"I'd Lie for You (And That's the Truth)" is a song composed and written by Diane Warren, and recorded by Meat Loaf and Patti Russo. The song was released in October 1995 as the first single from Meat Loaf's seventh studio album, Welcome to the Neighbourhood (1995). The single release reached  2 in the United Kingdom and No. 13 in the United States.

Music video
The music video for "I'd Lie for You" was directed by Howard Greenhalgh with cinematography by Daniel Pearl, who had also photographed the music video for "I'd Do Anything for Love (But I Won't Do That)". The storyline appears to start out as a continuation of the ending of the "I'd Do Anything...," video, but quickly morphs into a big budget concept piece that borrows heavily from the Indiana Jones film series. Meat Loaf and the girl companion continue riding into the desert, now pursued by a helicopter, while being simultaneously observed by a chiseled-looking Indiana Jones-type "action hero" and a foreign military despot (played by Xander Berkeley). The motorcycle riders then abruptly vanish, only to reappear in the camp of the relic hunter who has recently discovered an ancient mask.

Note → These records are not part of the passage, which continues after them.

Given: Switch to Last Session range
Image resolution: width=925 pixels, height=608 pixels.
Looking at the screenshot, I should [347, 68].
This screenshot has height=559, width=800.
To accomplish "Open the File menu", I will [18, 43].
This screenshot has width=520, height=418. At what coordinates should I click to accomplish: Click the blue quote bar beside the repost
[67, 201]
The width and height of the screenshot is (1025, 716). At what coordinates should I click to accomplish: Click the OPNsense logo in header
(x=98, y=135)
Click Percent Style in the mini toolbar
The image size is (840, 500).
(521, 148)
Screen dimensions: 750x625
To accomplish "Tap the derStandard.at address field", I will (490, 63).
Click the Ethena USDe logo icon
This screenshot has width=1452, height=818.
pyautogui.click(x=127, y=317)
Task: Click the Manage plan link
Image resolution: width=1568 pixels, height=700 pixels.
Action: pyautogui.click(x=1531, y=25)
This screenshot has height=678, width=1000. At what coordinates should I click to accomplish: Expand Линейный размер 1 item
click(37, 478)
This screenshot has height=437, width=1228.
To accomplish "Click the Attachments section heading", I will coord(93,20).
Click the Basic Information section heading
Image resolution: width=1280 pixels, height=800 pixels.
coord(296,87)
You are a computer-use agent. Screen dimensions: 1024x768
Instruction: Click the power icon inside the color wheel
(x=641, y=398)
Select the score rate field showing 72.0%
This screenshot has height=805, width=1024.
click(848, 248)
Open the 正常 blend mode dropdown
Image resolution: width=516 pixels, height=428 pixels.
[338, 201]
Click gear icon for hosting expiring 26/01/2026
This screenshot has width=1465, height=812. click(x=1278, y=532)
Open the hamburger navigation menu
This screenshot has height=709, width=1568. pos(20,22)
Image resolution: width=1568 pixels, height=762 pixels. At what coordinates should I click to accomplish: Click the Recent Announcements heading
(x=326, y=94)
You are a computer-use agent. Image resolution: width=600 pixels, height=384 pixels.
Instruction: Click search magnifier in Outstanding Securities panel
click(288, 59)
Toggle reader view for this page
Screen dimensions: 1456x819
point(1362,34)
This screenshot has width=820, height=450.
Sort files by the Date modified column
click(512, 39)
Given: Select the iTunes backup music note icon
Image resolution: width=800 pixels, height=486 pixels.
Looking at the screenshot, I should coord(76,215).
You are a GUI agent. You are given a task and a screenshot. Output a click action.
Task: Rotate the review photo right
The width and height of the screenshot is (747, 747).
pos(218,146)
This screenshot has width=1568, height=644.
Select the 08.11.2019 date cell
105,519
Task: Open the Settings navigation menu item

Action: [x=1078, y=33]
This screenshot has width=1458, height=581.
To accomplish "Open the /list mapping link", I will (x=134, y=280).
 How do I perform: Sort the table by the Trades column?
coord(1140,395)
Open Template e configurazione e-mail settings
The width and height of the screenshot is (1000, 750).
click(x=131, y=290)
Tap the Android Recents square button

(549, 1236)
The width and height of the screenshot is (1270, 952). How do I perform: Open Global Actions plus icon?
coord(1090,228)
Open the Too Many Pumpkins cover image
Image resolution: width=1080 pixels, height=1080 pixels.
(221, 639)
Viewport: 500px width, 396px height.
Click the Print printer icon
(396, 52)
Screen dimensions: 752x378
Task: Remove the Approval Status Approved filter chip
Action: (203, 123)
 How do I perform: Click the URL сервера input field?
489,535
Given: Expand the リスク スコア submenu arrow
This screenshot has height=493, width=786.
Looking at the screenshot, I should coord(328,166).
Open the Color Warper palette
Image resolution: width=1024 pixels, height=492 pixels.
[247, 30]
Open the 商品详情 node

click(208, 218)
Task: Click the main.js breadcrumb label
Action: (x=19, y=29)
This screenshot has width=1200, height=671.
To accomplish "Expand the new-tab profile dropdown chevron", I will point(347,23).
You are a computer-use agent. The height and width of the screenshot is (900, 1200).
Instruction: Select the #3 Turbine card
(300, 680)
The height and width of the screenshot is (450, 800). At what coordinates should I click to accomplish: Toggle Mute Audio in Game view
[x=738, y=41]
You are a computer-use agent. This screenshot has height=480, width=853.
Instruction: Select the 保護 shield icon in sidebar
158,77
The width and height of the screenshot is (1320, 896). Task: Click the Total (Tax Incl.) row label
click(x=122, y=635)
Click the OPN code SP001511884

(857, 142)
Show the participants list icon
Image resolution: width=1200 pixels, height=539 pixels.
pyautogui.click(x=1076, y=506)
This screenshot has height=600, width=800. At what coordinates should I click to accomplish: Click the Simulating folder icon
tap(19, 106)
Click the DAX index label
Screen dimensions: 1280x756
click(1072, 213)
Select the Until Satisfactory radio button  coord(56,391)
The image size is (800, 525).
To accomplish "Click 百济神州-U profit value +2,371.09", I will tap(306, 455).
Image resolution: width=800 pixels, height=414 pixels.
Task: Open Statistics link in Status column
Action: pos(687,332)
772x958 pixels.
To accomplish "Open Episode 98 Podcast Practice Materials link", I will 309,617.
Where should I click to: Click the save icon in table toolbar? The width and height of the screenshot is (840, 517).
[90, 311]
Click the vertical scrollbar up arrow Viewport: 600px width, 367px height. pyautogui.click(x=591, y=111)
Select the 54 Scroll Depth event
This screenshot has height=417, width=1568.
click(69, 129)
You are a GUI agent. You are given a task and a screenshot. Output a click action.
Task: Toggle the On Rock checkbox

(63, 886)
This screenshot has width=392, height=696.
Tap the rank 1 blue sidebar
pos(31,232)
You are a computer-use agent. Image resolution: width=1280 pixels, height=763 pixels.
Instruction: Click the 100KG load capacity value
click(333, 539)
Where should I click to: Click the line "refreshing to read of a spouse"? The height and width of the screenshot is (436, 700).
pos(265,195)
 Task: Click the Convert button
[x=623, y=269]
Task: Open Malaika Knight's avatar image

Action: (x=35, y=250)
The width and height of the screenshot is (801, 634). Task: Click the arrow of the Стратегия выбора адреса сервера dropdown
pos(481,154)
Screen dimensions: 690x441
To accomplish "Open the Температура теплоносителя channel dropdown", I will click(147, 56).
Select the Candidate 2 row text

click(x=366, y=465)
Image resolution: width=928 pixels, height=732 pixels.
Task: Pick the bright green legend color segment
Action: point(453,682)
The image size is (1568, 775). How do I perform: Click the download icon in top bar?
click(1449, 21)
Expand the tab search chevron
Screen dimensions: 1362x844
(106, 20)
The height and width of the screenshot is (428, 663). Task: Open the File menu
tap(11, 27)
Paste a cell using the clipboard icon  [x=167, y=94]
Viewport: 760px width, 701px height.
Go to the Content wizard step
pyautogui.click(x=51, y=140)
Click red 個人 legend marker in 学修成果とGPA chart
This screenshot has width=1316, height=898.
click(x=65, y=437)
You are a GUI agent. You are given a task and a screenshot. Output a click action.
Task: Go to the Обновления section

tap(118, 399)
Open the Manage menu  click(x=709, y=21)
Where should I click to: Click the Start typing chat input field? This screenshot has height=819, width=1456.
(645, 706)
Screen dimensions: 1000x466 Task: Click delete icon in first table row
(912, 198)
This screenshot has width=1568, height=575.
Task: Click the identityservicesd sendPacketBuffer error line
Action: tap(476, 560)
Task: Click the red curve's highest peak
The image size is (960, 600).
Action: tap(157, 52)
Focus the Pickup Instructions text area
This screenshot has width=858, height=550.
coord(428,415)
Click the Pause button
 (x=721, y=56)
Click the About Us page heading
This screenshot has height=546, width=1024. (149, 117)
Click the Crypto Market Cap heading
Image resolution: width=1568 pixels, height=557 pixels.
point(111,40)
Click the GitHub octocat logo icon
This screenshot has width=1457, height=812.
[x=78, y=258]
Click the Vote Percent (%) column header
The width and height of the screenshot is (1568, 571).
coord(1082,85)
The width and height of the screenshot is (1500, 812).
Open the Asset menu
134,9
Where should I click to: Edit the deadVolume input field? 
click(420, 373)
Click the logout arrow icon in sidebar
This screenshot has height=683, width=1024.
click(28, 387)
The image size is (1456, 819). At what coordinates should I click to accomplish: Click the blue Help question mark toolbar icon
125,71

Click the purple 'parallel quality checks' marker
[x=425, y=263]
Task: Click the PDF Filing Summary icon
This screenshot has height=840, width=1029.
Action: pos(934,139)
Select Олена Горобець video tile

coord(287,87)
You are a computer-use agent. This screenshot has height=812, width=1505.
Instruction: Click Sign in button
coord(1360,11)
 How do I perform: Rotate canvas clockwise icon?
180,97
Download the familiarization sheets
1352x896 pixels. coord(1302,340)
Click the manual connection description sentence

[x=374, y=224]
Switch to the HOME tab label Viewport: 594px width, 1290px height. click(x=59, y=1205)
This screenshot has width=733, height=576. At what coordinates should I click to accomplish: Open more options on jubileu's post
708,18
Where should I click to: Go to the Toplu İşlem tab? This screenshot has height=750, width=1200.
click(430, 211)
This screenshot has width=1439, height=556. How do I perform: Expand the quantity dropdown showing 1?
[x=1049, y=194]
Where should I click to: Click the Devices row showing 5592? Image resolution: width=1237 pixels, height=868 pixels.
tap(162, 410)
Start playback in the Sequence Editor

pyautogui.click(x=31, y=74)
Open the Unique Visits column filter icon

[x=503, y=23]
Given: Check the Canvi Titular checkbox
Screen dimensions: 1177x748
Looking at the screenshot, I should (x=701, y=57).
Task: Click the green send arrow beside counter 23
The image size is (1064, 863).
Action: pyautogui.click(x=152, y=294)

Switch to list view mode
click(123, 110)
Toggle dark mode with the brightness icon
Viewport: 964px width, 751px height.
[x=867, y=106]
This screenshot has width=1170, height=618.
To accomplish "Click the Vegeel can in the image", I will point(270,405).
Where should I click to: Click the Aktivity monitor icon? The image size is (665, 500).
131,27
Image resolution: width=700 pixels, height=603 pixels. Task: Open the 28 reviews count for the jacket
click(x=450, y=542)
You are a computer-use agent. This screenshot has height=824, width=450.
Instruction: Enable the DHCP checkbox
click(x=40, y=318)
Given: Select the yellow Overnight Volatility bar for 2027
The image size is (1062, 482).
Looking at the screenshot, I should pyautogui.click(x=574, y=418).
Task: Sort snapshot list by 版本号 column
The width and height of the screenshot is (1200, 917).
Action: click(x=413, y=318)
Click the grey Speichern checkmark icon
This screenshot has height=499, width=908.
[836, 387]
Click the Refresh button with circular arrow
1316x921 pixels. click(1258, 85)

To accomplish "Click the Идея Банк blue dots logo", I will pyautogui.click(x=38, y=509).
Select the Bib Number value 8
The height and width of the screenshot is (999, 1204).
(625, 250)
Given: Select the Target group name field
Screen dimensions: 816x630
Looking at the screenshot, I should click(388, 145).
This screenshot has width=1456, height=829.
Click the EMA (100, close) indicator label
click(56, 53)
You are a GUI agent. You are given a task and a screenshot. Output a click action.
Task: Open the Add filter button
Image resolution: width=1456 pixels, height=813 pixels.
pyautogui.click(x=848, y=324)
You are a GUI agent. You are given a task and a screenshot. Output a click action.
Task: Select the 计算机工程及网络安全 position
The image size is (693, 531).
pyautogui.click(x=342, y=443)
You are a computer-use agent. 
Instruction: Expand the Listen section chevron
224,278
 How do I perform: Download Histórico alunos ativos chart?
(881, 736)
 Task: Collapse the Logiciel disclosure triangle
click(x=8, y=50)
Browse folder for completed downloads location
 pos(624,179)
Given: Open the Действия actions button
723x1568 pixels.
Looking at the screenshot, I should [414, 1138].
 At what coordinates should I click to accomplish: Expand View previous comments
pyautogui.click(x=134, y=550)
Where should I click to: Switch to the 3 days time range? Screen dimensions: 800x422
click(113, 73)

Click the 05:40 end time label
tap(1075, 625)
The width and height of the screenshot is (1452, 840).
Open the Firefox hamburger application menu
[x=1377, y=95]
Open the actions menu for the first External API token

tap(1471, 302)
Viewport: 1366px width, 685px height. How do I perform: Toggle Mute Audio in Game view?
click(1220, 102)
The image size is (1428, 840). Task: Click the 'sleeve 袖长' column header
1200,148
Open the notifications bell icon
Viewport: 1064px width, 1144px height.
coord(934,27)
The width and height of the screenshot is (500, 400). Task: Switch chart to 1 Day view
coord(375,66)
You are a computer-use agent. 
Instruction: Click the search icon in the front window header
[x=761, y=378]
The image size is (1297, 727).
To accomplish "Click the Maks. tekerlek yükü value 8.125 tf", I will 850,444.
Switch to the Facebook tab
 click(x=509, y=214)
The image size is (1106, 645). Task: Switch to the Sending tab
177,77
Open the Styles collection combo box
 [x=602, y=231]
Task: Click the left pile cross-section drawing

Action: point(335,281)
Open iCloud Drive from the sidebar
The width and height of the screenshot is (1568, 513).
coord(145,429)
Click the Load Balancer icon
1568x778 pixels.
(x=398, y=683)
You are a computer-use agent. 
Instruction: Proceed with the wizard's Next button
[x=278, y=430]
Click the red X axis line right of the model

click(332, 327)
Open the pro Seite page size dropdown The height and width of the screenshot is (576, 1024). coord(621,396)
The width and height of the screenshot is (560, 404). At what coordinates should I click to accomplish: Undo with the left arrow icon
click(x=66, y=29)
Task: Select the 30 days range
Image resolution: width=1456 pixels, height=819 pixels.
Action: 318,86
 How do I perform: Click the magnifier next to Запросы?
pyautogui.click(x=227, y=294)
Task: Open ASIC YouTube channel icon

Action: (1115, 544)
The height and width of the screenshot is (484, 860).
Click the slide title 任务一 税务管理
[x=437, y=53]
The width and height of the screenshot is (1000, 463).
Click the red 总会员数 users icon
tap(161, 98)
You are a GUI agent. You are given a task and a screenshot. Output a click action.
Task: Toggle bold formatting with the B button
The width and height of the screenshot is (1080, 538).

The 'hero' type (played by Brett Cullen, an actor who has sung backup for Meat Loaf) immediately takes interest in Meat Loaf's girl (Dana Patrick back from the previous video, lip-syncing this time to vocals supplied by Patti Russo), and she in him. What follows is standard adventure mayhem and clichéd perilous situations featuring many vehicle chases, and large explosions, while Meat Loaf alternates between playing the hero's sidekick, and singing to his beautiful love interest of his devotion from afar, as the other man seduces her. The heroine even sings her lines to the other man. In the end, the adventurer chooses the treasure over the girl and flees, leaving Meat Loaf to once again get the girl.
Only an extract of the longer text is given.